It can be very hard to live with an addict, and in addition to your concern for that person, you often end up making up for their deficiencies through superhuman efforts of your own. The money gets spent on beer, so you have to get a second job, the drivers license is revoked, so you become a chauffeur, He's passed out in the lawn, so you 're up in the middle of the night dragging him into bed…if only so the neighbors don’t see.
It's far too easy to enable the behaviors of an alcoholic or drug addict, but one of the most caring things that family can do for an alcoholic is to stop enabling, have the consequences of their intoxicated behaviors fall onto their own shoulders, and see if this alone may not just be enough to get the addict to seek help.

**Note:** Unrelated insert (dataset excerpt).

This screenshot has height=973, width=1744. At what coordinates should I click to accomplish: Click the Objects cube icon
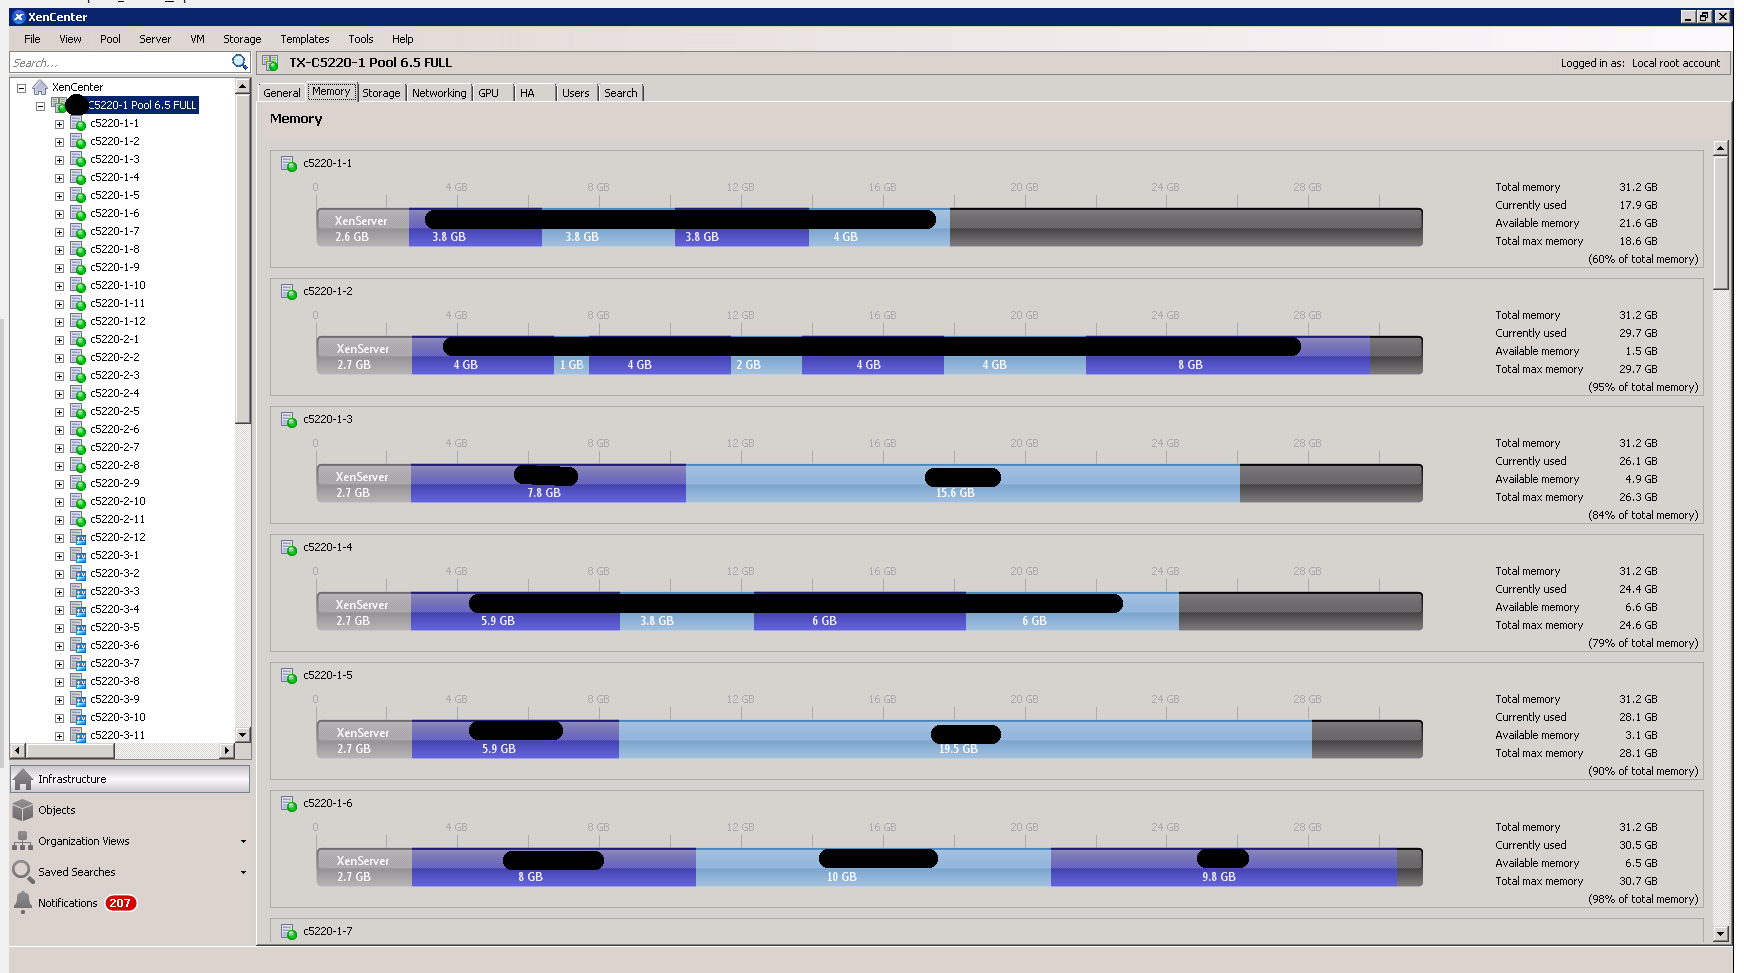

Enabling refers to any behavior on your part that makes it easier for the addict to continue to abuse. If your husband is too hungover to get to work and you call in sick for him, then you have enabled his drinking and he is not left to face the consequences of his actions. If your wife is arrested for drunk driving, and you rush down to bail her out of jail, you again are not allowing her to face the consequences of her own behavior, and are making it easier for her to continue with drinking.
We all enable because we care, and out a desire to protect a loved one with a substance abuse problem, but sometimes tough love is the best love, and it’s the only kind of love that has any chance of getting the abuser to change his or her behavior.
Here are some tips on how to stop enabling:
- Don't lend money.
- Don't make excuses for the addict or for their behavior…to anyone, not even yourself.
- Don't compensate for an addict's failings with your own superhuman efforts, i.e. His car payments are his responsibility.
- Set some limits for your actions and behaviors, be clear as to those limits, and stay firm when he or she tries to change your behaviors. (When she is drunk, she doesn't get to see the kids…no exceptions).
- Do not fight with the addict over their behaviors.
These are all very hard things to do, and it goes against our impulses to "do nothing" when our heart is screaming at us to "do something!"; but by doing nothing we are in fact doing as much as we possibly can, and this is the only way we have any power of influence over the alcoholic or drug abuser.
More information and strategies against enabling can be had at any family addiction peer support organization, or through the services of a professional addictions councilor.